Even the “Exit Intent” technique, which is often pitched as more benign and less distracting, can still be damaging to your brand. When you beg for attention, you come off as desperate and needy. Chances are, those aren’t values your brand should embody. You can read the full report on their website.
Damaging Your Brand
Interrupting a reader in the midst of reading your content not only irritates them immediately, but it can also cause lasting damage to your brand. This is especially true if you are selling luxury or expensive products. Obnoxious, attention-grabbing techniques like pop-ups are usually associated with lower-price, lower-quality products and companies.
“We need to be careful that [premium advertising] is not disruptive or an overall bad experience for the consumer. The challenge we face in mobile in particular because of the smaller screen size is overcoming our natural tendency to make ads bigger and take over the entire screen.”
Raymonde Brillantes-Green, VP – Partnerships and Investments for DigitasLBi (From Adage.com)
If you’re selling premium content and products, having a flashy pop-up detracts from your overall appearance – if your content is that good, you shouldn’t need to beg subscribers to sign up. They should be desperate to sign up for your newsletter simply because your content is just that awesome.
Google doesn’t like pop-ups, at least on mobile devices. Last year, they began penalizing websites that have “intrusive interstitials,” a.k.a annoying pop-ups, on mobile websites. Google has given three examples of the content they don’t like:
- Showing a popup that covers the main content, either immediately after the user navigates to a page from the search results, or while they are looking through the page.
- Displaying a standalone interstitial that the user has to dismiss before accessing the main content.
- Using a layout where the above-the-fold portion of the page appears similar to a standalone interstitial, but the original content has been inlined underneath the fold.
There are some specific exceptions – for example, pop-ups for legal agreements like cookies, private content websites, and small, easily-dismissible banners. In general, however, Google does not like pop-ups on mobile sites and will punish you for going overboard with them. Since they’re the single largest search engine in the world, it’s probably worth avoiding their wrath.
What’s the Alternative?
So, if pop-ups are a no-go, what should you use instead? Luckily, most pop-up plugins include alternate display options. You can still create an attention-grabbing subscription form without irritating your users, tarnishing your brand, or damaging your Google results. The solution is to simply create smaller, less distracting notification boxes or chat boxes.
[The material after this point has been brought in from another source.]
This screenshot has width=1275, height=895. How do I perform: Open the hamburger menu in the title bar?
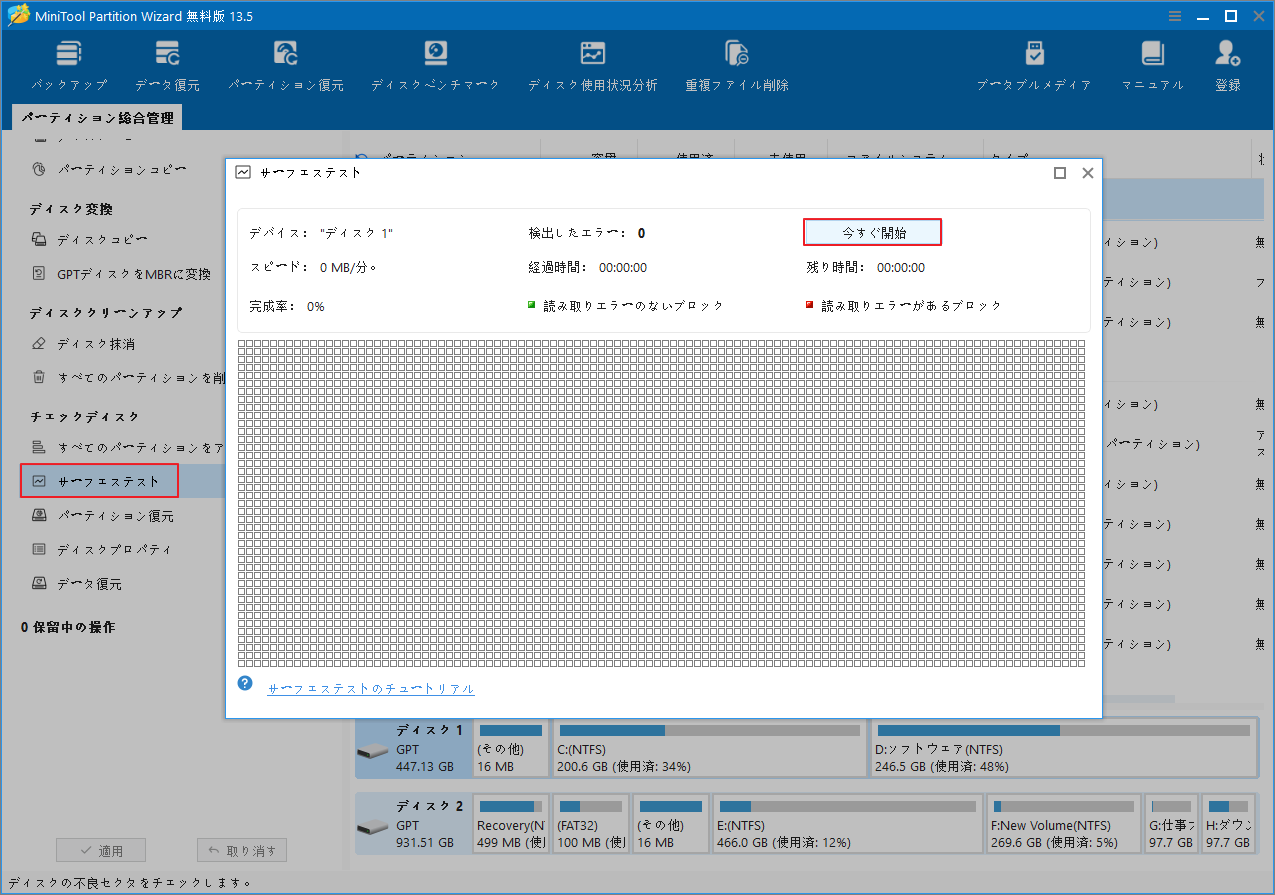1174,15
We recently reviewed HollerBox, a pop-up (!) plugin. While HollerBox does let you create a standard pop-up, we like it for its other options – a “Notification Box”, which appears in the bottom right-hand corner of the screen; and a “Faux Chat”, which also appears in the bottom right-hand corner. These two options are attention-grabbing without being as irritating as a standard pop-up.
Another plugin that we recommend is Bloom. Bloom also has the standard “irritating” pop-up styles, but it also has three alternate ones – Inline, in a widget, and below the content. Again, we don’t recommend using the Fly-in, Automatic, or Require Opt-in options.
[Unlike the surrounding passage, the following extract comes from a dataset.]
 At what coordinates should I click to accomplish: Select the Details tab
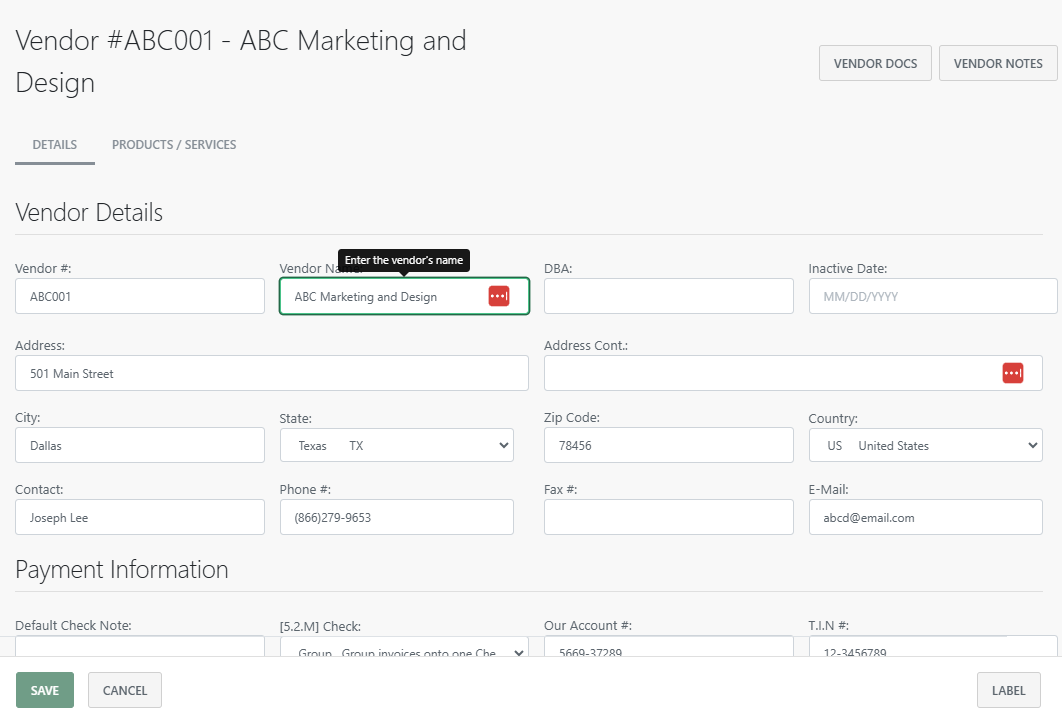pos(55,145)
Protip: Make sure your notification box looks okay on a mobile device. If you have the time, we recommend creating a smaller, more concise version specifically for mobile devices.
And that’s it. Hopefully, you’ve been convinced to forgo a pop-up in favor of a notification box or widget instead. If you have to use a pop-up, make sure it’s not overly distracting and obnoxious.
Ultimately, it’s up to you and your personal goals. In general, however, we think good content will win out over manipulative marketing tactics. If you think otherwise, let us know in the comments!